说完,她便像是一阵银色的旋风一样,“唰”地一下拉开了和室的推拉门,迈着轻快的步伐,朝着外面的厨房跑去了。
听着伊芙的脚步声逐渐远去。
雪姬那一直紧绷着的神经,终于像是一根被拉到极致的皮筋一样,“啪”地一声松弛了下来。
“呼……”
他长长地、近乎于虚脱般呼出了一口浊气。
他那原本有些僵硬的身体,瞬间失去了所有的支撑力,像是一滩烂泥一样,直接从那种折磨人的跪坐姿势,换成了一个略显不雅的、双腿向一侧随意弯曲的瘫坐姿势。

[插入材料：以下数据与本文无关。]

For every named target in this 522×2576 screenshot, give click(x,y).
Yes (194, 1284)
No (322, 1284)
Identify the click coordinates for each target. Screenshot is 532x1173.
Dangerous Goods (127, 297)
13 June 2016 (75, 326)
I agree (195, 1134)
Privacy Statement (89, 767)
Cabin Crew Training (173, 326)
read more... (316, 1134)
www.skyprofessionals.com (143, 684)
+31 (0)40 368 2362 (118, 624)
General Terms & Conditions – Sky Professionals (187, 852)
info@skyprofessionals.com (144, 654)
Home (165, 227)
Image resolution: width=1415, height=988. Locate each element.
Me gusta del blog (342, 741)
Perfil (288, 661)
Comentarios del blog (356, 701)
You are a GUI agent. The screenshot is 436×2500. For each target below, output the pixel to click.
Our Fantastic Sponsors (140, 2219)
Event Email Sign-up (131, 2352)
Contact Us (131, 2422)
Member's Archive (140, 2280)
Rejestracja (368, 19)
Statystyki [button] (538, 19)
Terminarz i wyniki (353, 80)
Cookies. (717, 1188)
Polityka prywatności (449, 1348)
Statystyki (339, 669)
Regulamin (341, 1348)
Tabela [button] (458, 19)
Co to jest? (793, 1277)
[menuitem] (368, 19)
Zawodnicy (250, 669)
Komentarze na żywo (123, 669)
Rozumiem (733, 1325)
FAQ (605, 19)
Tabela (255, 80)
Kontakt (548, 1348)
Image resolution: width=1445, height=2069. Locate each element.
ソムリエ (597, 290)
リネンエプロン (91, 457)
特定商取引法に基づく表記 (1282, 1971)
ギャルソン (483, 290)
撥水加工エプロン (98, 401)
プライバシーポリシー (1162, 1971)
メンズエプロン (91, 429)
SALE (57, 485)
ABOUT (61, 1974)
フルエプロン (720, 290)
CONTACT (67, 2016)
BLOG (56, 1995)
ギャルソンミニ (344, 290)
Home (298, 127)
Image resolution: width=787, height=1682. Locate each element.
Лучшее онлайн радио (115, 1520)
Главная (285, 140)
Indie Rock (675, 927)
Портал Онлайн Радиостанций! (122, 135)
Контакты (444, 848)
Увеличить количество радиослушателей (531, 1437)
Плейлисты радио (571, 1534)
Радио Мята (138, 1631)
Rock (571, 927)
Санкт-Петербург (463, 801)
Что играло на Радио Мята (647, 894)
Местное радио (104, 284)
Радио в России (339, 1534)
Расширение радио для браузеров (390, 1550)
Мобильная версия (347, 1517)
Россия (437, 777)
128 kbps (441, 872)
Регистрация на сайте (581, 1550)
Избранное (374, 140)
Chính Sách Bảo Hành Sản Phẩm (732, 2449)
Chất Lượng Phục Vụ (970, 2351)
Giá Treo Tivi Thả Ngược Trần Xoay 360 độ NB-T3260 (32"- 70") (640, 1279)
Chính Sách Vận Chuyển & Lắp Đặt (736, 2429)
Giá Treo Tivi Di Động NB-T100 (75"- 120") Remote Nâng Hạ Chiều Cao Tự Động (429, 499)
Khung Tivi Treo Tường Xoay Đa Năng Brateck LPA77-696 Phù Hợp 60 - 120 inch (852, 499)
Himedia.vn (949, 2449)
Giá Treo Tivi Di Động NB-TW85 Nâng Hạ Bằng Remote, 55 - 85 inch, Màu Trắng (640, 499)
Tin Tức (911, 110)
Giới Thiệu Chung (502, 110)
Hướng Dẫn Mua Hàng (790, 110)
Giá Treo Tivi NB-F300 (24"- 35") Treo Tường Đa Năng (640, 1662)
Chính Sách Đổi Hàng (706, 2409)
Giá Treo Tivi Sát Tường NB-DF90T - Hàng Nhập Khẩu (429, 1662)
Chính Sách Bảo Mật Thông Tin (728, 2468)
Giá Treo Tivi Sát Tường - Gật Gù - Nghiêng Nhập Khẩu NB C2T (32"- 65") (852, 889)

他仰起头,看着和室天花板上那盏散发着柔和光晕的吸顶灯,那双绯红色的眼眸里满是疲惫。
虽然刚才在伊芙的带动下,他确实在键盘上找到了一点感觉。
但是,这种高强度的注意力和体力消耗,让他现在的腰椎处,正在传来一阵阵仿佛要断裂般的酸痛。
大腿内侧的肌肉甚至在不受控制地微微打着颤。
“好热……”
雪姬嘟囔了一句。
虽然已经是傍晚,和室里的温度也并不算高,但刚才那种紧张的练习和身体的虚弱,让他出了一身的汗。
他抬起那只依然有些发酸的手,五指并拢,在自己那发烫的脸颊旁轻轻地扇着风。
微弱的气流拂过脸颊,带来一丝微不足道的凉意。
但是。
随着这个动作,他感觉到自己那出汗的后颈处,传来了一阵不舒服的黏腻感。
那头及腰的银白色长发,因为长期的披散和刚才的活动,有一部分不可避免地散开了,那些带着汗水的发丝死死地黏在他那纤细白皙的脖颈皮肤上,就像是一层透不过气来的湿布,让人感到一阵烦躁。
雪姬停下了扇风的动作。
他微微低下头,伸出那只纤细苍白的手,绕到自己的脑后。
指尖穿过那些有些打结的发丝,带着一种轻柔的力度,将那些黏在后颈上的银色长发,一点一点地撩了起来。
他将那些头发拢成一束,然后顺着脖子的线条,将它们全部别到了自己那件米白色针织开衫的右侧胸前。
这个动作,让雪姬那一整片雪白、修长、甚至能清晰地看到颈椎骨轮廓的后颈部位,彻底地暴露在了和室那柔和的灯光下。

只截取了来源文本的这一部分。